Later, seeking to stem a rise in communism in the United States in the late 1940s and early 1950s, the federal government, state governments, unions and other professional organizations put in place rules that required employees or members to sign loyalty oaths.

Shortly after that era, political philosopher Howard B. White, discussing such oaths in the journal Social Research, said they might help those who put them in place but they were "useless." He also called them "destructive," "frivolous" and "fraught with pride and sorrow to so many people."

John F. Kennedy, then a young senator from Massachusetts, had similar thoughts in a letter to an education journal.

"The loyalty oath has no place in a program designed to encourage education," he wrote. "It is distasteful, humiliating.

"Those who are willing to sign," Kennedy added, "are not by that act proven to be either more loyal or more talented than those who do not."

We see similarities in these loyalty oaths and the pledge for racial equity that the Chattanooga Area Chamber of Commerce would like its members to sign.

Among other things, the pledge includes a commitment to "educate ourselves and share the history of systemic racism in Chattanooga and Hamilton County and the barriers that continue, so that as we recognize them, we can find new ways to overcome them," and a pledge to "improve the employment, training, advancement, support, and success of people of color in our workforces."

But signing a piece of paper won't make Chamber members any more interested in making the local economy more inclusive, won't close the gap between white and Black income in the city, and won't seed a single living-wage job.

And, we believe it would be difficult to be an active and involved member of the organization today without knowing something about Chattanooga's history, the disparities Blacks endured here under Jim Crow laws into the 1960s and the fact there are sectors - even when the economy is thrumming - where life doesn't seem to improve for Black residents.

Further, we don't believe Chamber members would be doing their jobs in their own businesses if they are not already looking at the city's economy holistically. When they work together to make opportunities for education, workforce training and better jobs available for people of all demographics, they're also improving things for themselves and for the city as a whole.

(READ MORE: Chattanooga business leaders voice support for racial equity pledge)

Christy Gillenwater, chief executive officer at the Chamber, told the Times Free Press last week that "systemic racism is like air pollution in communities in terms of the fact that these challenges exist in all communities."

Ironically, 52 years ago, Chattanooga had a dramatic problem with air pollution, and in 1969 was deemed by the Department of Health, Education and Welfare "the worst city in the nation for particulate air pollution." Instead of signing a piece of paper pledging to end pollution, citizens, government and manufacturers worked together and proposed air pollution control regulations.

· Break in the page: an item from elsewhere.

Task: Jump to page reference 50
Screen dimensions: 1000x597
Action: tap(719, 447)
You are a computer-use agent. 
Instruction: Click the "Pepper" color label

That same year, they approved an air pollution control ordinance and created the Air Pollution Control Board and Bureau to restrict pollution-causing activities in the county.

It took not a signature but people working together for what was best for area residents.

Gillenwater said in the coming weeks there will be a broader push for Chamber members to sign the racial equity pledge and that those who do will become the foundation of a group that works together to find ways to advance equity.

But what of those who don't? What of those who are knowledgeable of the city's past, who already foster inclusivity but who have concerns about signing a document that uses the controversial and often intentionally vague terms of "systemic racism" and "equity"?

Will they be tagged with some of the pejorative terms that are thrown around so frequently today and assigned to those unwilling to agree with the specific dictates of certain groups? Will they suffer the same fate as those who failed to sign loyalty oaths during Reconstruction following the Civil War or during the Red Scare following World War II?

No, we would hope the Chamber's loyalty would lie where former President Ronald Reagan thought it should.

"When I took the oath of office," he said, "I pledged loyalty to only one special interest group - 'We the people'."